Domestic violence and your rights

…you are not alone! No doubt you will experience all manner of emotions in dealing with the abuse, whether it is physical, verbal or even emotional but it is important to remember that there are mechanisms in our law to protect you and your children.

Your rights as a victim of domestic abuse

The Domestic Violence Act (1998) protects women against a broad range of behaviours that constitute domestic violence; including physical, sexual, verbal, emotional and psychological abuse, stalking, intimidation, harassment, malicious damage to property, as well as other forms of controlling behaviour which may cause harm to the safety, health or well being of the victim.

An important protection afforded by the Act is that the definition of “domestic relationship” has been extended to almost any form of an intimate or personal relationship.

How to obtain a protection order against the abuser

Domestic Violence Courts are housed in the Magistrates Court within your Magisterial district.

If you are a victim of domestic violence, you are able to attend at the Magistrates Court and complete the relevant form, an Application for Protection Order (Form 2: J480).

Once completed, the Clerk of the Domestic Violence Court should issue the documents and open a case file. The Magistrate should then consider whether, you have made out a case of domestic violence and issue an Interim protection Order providing you with protection from the specific abuse to which you have been exposed.

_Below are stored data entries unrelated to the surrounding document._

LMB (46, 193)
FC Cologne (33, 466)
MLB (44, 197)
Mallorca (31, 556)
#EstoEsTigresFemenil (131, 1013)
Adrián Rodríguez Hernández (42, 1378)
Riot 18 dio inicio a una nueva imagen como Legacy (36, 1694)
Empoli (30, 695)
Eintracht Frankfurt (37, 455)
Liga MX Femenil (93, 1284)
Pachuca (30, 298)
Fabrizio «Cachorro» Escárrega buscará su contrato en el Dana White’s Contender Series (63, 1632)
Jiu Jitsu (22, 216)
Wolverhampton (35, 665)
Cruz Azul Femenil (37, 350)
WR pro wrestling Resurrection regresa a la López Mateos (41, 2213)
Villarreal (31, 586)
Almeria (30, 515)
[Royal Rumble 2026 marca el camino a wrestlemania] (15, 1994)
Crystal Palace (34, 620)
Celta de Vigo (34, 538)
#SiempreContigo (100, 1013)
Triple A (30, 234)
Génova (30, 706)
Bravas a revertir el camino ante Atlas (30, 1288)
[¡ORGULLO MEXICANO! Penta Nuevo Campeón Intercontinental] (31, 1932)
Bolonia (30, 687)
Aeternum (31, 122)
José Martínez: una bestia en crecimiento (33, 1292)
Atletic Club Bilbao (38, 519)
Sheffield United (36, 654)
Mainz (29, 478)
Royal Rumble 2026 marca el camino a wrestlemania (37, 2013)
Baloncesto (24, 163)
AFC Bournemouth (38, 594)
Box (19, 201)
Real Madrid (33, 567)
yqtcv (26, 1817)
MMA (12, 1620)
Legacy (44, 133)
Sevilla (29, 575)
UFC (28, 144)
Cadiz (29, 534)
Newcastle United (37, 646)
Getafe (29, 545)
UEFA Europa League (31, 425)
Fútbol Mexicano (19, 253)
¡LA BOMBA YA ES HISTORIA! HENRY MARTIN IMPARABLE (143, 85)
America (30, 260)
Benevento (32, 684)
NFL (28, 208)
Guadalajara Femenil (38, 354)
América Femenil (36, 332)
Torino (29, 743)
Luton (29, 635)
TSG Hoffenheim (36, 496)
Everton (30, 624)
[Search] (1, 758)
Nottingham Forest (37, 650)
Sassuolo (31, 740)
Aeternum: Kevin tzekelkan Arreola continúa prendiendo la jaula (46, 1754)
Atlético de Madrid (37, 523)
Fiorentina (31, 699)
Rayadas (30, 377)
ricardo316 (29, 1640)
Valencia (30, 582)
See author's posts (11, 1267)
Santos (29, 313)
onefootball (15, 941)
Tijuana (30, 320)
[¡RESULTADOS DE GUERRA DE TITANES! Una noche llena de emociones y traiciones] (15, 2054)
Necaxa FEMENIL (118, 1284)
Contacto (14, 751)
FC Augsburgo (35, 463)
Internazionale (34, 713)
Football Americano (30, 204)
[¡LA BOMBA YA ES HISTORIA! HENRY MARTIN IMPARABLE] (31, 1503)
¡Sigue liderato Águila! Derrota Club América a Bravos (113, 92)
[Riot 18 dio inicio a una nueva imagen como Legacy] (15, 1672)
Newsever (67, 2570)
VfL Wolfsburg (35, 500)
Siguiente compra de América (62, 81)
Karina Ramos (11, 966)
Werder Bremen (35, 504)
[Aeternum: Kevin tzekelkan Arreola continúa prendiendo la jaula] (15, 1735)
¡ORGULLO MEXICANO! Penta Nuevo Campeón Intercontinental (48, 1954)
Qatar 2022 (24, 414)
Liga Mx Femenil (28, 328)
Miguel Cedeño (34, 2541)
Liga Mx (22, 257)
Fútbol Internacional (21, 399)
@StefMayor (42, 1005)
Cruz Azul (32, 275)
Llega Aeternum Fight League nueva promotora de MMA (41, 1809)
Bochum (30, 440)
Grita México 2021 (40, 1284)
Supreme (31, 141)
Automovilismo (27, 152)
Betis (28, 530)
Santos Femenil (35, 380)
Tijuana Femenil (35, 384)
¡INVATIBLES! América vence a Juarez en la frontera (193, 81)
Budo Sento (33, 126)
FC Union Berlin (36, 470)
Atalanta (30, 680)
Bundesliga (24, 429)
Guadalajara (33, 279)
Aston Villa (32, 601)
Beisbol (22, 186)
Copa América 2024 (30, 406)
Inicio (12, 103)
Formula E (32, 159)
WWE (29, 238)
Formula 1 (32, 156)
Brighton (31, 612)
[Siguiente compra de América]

A warrant of arrest could be authorised but suspended by the Magistrate which warrant may be used if the Respondent (person against whom you seek the Protection Order) violates the terms of the Order.

You are obliged to return to court on the return date, which date is given to you by the Clerk of the Court.

Making the protection order final

The Respondent is served with a copy of the Application papers and Interim Protection Order. Should the Respondent wish to oppose the granting of a Final Protection Order, they must place an affidavit before court advising why the Order should not be made final, to which you may reply by way of affidavit.

If the Application remains opposed, and in the event that there are disputes of fact on the affidavits, it will proceed to trial. The Magistrate will ultimately make a decision as to whether the Final Order should be granted.

While the Interim Protection Order is in place, and once it is made final, should the Respondent breach the terms of the Order, you have a right to call the police who are obliged to intervene.

If the police believe that you may suffer imminent harm, they are obliged to take the Respondent into custody and you may lay charges against the Respondent for the abuse.

In the event that the Domestic Violence Application becomes complex or difficult, we recommend that you seek legal assistance from an attorney who specialize in matters of this nature.